Saturday, February 20, 2010

Serve Somebody

I began the sermon for Sunday, February 21 by playing an excerpt from Bob Dylan’s song “Serve Somebody”. This song was on his 1979 release “Slow Train Coming”. It was one of two albums Dylan recorded during his “born again Christian” phase.

“ You may be an ambassador to England or France,
You may like to gamble, you might like to dance,
You may be the heavyweight champion of the world,
You may be a socialite with a long string of pearls

But you're gonna have to serve somebody, yes indeed
You're gonna have to serve somebody,
Well, it may be the devil or it may be the Lord
But you're gonna have to serve somebody....”

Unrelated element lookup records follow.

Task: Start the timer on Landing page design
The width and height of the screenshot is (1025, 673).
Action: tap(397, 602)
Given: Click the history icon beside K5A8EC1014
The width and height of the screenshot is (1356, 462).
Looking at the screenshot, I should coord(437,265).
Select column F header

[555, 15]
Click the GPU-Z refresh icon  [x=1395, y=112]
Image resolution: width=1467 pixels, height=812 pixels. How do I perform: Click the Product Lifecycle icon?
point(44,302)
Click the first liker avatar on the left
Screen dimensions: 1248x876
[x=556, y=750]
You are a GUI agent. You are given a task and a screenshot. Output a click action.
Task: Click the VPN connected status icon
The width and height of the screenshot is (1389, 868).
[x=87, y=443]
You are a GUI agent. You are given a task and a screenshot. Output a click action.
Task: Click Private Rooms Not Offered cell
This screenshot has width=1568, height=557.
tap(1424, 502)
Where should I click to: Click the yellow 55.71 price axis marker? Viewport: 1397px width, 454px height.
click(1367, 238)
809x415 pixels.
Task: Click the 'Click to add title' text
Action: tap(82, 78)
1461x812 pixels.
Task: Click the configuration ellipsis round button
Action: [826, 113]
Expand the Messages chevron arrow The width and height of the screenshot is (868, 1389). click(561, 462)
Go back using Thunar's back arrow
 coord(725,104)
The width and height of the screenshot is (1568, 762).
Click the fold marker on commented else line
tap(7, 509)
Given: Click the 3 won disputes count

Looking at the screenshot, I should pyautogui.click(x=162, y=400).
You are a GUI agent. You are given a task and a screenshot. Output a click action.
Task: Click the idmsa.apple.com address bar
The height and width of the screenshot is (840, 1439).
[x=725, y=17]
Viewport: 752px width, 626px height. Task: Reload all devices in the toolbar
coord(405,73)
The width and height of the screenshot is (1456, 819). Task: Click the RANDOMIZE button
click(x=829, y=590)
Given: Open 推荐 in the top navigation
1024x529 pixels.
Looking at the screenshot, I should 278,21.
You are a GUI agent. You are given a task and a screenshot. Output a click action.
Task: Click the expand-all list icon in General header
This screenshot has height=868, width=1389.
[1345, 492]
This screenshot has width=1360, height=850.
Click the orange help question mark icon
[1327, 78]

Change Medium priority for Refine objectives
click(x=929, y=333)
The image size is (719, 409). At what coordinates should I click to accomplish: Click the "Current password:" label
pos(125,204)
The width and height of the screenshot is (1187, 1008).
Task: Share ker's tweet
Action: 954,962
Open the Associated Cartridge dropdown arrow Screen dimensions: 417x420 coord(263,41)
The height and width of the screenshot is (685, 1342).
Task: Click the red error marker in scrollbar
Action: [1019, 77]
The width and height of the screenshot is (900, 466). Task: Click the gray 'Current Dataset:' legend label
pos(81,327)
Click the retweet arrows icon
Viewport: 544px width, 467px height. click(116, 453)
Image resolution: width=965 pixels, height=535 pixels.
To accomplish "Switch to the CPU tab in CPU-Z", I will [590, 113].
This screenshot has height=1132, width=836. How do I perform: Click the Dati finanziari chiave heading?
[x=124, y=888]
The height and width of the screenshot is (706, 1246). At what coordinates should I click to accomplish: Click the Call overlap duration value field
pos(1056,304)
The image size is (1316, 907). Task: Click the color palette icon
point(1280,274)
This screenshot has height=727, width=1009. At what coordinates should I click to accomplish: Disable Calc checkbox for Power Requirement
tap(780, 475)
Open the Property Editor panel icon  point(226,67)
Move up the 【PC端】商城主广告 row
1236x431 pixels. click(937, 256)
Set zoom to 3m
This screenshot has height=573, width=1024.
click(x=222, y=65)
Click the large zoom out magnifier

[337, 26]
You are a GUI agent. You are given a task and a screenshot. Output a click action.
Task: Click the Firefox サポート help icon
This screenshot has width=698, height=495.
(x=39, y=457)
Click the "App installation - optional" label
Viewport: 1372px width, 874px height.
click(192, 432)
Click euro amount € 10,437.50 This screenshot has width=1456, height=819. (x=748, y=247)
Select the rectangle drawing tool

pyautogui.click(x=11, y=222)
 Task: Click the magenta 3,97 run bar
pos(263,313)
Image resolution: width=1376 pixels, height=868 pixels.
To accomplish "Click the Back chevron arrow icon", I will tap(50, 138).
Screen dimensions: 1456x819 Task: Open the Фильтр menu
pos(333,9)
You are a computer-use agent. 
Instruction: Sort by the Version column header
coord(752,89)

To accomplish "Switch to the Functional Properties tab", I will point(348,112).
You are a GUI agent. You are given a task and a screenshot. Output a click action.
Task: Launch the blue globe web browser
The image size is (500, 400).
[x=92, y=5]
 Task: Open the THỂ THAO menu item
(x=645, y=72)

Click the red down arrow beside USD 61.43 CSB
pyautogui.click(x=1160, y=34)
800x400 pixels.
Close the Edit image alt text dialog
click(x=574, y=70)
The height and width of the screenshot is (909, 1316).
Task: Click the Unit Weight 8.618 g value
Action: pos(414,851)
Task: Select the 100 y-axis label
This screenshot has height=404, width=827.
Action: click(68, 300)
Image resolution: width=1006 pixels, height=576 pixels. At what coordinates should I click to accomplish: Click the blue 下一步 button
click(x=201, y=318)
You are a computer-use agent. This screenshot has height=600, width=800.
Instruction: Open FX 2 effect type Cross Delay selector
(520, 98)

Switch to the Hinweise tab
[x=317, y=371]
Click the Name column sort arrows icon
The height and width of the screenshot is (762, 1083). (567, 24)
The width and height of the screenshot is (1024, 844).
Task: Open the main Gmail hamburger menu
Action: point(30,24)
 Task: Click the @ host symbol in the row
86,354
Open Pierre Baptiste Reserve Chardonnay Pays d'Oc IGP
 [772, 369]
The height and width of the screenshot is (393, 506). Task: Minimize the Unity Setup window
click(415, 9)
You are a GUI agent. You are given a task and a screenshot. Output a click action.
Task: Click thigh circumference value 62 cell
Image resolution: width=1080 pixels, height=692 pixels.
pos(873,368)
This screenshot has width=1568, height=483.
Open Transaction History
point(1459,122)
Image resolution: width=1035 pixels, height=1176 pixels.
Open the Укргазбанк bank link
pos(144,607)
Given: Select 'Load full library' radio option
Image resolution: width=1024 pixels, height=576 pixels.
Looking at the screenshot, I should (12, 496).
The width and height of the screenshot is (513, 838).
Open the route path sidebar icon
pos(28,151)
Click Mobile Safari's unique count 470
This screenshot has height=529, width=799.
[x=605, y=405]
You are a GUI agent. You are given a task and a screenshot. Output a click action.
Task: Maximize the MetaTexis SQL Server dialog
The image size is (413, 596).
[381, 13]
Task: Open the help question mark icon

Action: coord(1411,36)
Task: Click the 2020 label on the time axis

During the summer of 1981 I worked for the Barnett-McQueen construction and engineering company in Thunder Bay. It was my third full time job in the hiatus I took between high school and university. During the week I took care of tools that were returned to the shop after jobs. On weekends I sometimes did odd jobs for the company, like re-painting the lines on the office parking lot. I have a clear memory of my boom-box playing one cassette tape over and over again while I free-handed yellow parking lot lines.

One side of the tape was “Slow Train Coming”, and the other was Bruce Cockburn’s “Dancing in the Dragon’s Jaws”. It was immensely important to me that these two prominent artists were expressing faith. It made my own recent religious conversion, and decision to follow a faithful path seem more possible.

Even at the tender age of 19 I could distinguish that Cockburn was more mystical and less dogmatic, and that Dylan’s faith was rough-hewn and rigid, even brittle.

Over the almost 30 years since, both of these artists have continued to evolve, with their art, and in their personal lives. Dylan’s “born again” phase lasted about 3 years. He is said to have answered critics by saying that even that was longer than Jesus’ public ministry. Cockburn seems to have moved towards more of a Unitarian faith than a Christ-centred expression, and continues to inspire many with his music, and with his personal commitment to social justice and development issues.

These days, I listen to Bruce Cockburn for inspiration far more often than Bob Dylan. But Dylan still has things to say to me, and I continue to be challenged by his assertion from 1979, that each of us “have to serve somebody”.